Task requirements: Scan the material below for the word "Icon", then copy every line in which it appears.

Input data Block Start

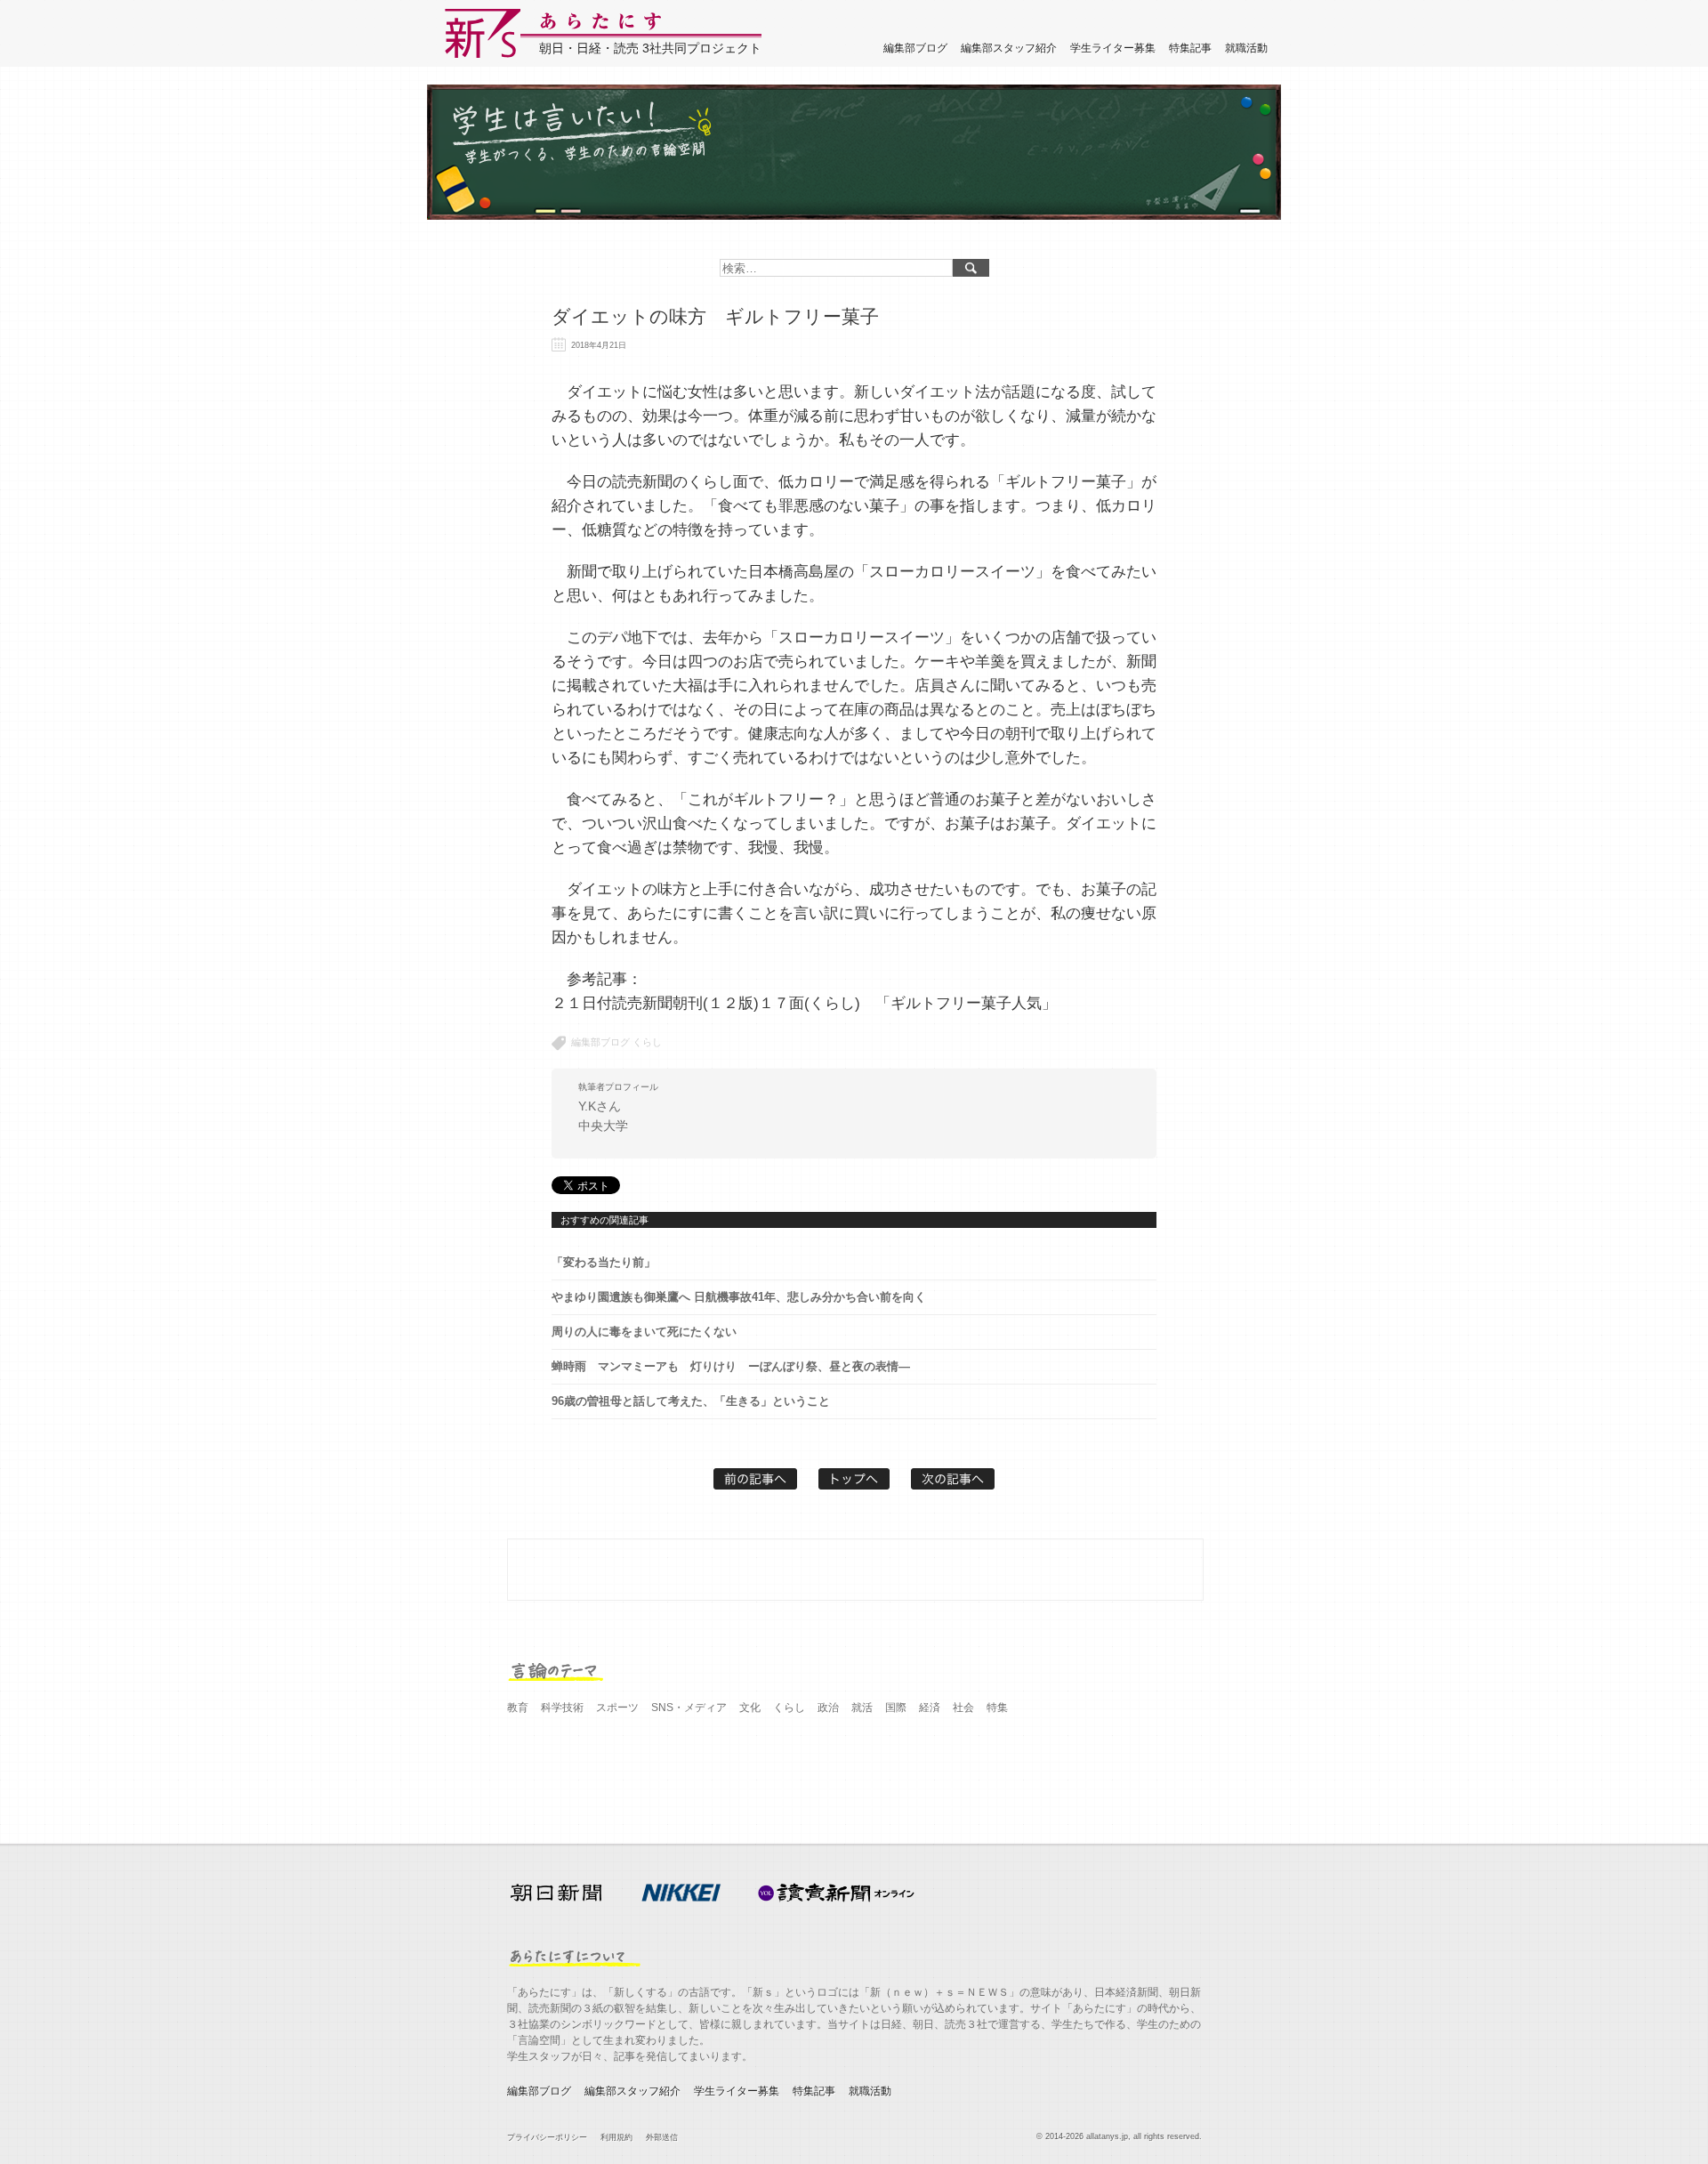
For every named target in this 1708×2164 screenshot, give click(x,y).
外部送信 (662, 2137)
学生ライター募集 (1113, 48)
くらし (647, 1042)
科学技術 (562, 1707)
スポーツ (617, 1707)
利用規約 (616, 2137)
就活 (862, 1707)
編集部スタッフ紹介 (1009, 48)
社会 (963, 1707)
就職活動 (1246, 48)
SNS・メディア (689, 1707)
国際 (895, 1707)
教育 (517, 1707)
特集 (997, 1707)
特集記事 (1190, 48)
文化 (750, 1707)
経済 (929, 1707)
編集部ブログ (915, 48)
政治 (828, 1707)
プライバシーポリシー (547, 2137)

Input data Block End
Input data Block Start

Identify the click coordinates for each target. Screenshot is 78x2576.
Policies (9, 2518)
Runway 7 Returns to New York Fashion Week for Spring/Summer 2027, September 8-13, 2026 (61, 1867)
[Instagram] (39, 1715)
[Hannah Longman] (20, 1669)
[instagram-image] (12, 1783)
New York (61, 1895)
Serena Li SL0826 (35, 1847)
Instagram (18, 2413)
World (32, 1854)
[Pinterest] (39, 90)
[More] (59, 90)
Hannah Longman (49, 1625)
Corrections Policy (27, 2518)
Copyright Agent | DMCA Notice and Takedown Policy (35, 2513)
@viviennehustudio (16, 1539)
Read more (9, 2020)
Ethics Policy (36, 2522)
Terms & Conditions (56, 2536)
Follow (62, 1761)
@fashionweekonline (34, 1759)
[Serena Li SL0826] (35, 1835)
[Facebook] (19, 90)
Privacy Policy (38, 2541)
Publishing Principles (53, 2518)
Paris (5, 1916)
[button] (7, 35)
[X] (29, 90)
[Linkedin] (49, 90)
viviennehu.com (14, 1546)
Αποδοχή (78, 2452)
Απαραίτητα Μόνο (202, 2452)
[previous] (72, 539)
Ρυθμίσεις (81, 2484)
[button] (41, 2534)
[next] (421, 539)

Input data Block End
Input data Block Start

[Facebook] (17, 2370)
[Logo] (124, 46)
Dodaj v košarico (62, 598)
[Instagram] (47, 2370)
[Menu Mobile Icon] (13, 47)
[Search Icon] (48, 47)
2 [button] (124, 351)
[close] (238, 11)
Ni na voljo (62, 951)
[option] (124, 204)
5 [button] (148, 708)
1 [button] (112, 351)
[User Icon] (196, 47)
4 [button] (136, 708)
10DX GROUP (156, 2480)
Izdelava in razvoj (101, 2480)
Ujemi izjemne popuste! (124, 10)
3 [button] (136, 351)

Input data Block End

Answer:
[Menu Mobile Icon] (13, 47)
[Search Icon] (48, 47)
[User Icon] (196, 47)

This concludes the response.